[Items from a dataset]
- - - - - - -

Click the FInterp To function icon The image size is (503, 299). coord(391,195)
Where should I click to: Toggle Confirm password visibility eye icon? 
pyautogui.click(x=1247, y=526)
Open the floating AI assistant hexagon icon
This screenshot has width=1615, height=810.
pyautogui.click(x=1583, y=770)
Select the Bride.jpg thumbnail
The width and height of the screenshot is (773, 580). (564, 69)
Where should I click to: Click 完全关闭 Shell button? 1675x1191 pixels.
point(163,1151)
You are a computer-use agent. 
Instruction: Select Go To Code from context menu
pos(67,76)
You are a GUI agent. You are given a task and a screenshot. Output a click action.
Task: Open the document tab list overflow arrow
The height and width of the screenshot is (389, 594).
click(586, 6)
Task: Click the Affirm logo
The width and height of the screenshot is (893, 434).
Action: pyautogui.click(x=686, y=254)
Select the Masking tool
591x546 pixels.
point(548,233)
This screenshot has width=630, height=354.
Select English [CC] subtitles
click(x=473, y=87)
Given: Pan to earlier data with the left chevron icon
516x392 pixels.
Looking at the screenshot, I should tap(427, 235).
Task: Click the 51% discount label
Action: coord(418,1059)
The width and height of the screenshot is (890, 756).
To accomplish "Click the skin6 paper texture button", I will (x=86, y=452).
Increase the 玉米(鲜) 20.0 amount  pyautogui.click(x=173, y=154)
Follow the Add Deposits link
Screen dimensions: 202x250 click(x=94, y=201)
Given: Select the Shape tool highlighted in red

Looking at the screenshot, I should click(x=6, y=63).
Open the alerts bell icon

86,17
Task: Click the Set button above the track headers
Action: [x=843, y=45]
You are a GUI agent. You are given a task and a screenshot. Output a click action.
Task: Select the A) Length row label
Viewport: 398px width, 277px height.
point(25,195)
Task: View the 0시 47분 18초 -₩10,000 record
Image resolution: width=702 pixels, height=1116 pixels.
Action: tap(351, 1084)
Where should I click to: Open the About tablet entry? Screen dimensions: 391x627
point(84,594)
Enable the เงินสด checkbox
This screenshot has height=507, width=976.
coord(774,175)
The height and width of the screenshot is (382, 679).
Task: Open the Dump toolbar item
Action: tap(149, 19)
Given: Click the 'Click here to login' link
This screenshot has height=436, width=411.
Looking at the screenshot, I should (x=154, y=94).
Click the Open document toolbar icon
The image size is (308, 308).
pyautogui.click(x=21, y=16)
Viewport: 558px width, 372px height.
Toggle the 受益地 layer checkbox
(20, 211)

- - - - - - -

[INSTRUCTIONS FOR THE TASK]
Reproduce every one of the records above word for word, keeping each line as it is.

[RESPONSE]
Click the FInterp To function icon The image size is (503, 299). coord(391,195)
Where should I click to: Toggle Confirm password visibility eye icon? 
pyautogui.click(x=1247, y=526)
Open the floating AI assistant hexagon icon
This screenshot has width=1615, height=810.
pyautogui.click(x=1583, y=770)
Select the Bride.jpg thumbnail
The width and height of the screenshot is (773, 580). (564, 69)
Where should I click to: Click 完全关闭 Shell button? 1675x1191 pixels.
point(163,1151)
You are a computer-use agent. 
Instruction: Select Go To Code from context menu
pos(67,76)
You are a GUI agent. You are given a task and a screenshot. Output a click action.
Task: Open the document tab list overflow arrow
The height and width of the screenshot is (389, 594).
click(586, 6)
Task: Click the Affirm logo
The width and height of the screenshot is (893, 434).
Action: pyautogui.click(x=686, y=254)
Select the Masking tool
591x546 pixels.
point(548,233)
This screenshot has width=630, height=354.
Select English [CC] subtitles
click(x=473, y=87)
Given: Pan to earlier data with the left chevron icon
516x392 pixels.
Looking at the screenshot, I should tap(427, 235).
Task: Click the 51% discount label
Action: coord(418,1059)
The width and height of the screenshot is (890, 756).
To accomplish "Click the skin6 paper texture button", I will (x=86, y=452).
Increase the 玉米(鲜) 20.0 amount  pyautogui.click(x=173, y=154)
Follow the Add Deposits link
Screen dimensions: 202x250 click(x=94, y=201)
Given: Select the Shape tool highlighted in red

Looking at the screenshot, I should click(x=6, y=63).
Open the alerts bell icon

86,17
Task: Click the Set button above the track headers
Action: [x=843, y=45]
You are a GUI agent. You are given a task and a screenshot. Output a click action.
Task: Select the A) Length row label
Viewport: 398px width, 277px height.
point(25,195)
Task: View the 0시 47분 18초 -₩10,000 record
Image resolution: width=702 pixels, height=1116 pixels.
Action: tap(351, 1084)
Where should I click to: Open the About tablet entry? Screen dimensions: 391x627
point(84,594)
Enable the เงินสด checkbox
This screenshot has height=507, width=976.
coord(774,175)
The height and width of the screenshot is (382, 679).
Task: Open the Dump toolbar item
Action: tap(149, 19)
Given: Click the 'Click here to login' link
This screenshot has height=436, width=411.
Looking at the screenshot, I should (x=154, y=94).
Click the Open document toolbar icon
The image size is (308, 308).
pyautogui.click(x=21, y=16)
Viewport: 558px width, 372px height.
Toggle the 受益地 layer checkbox
(20, 211)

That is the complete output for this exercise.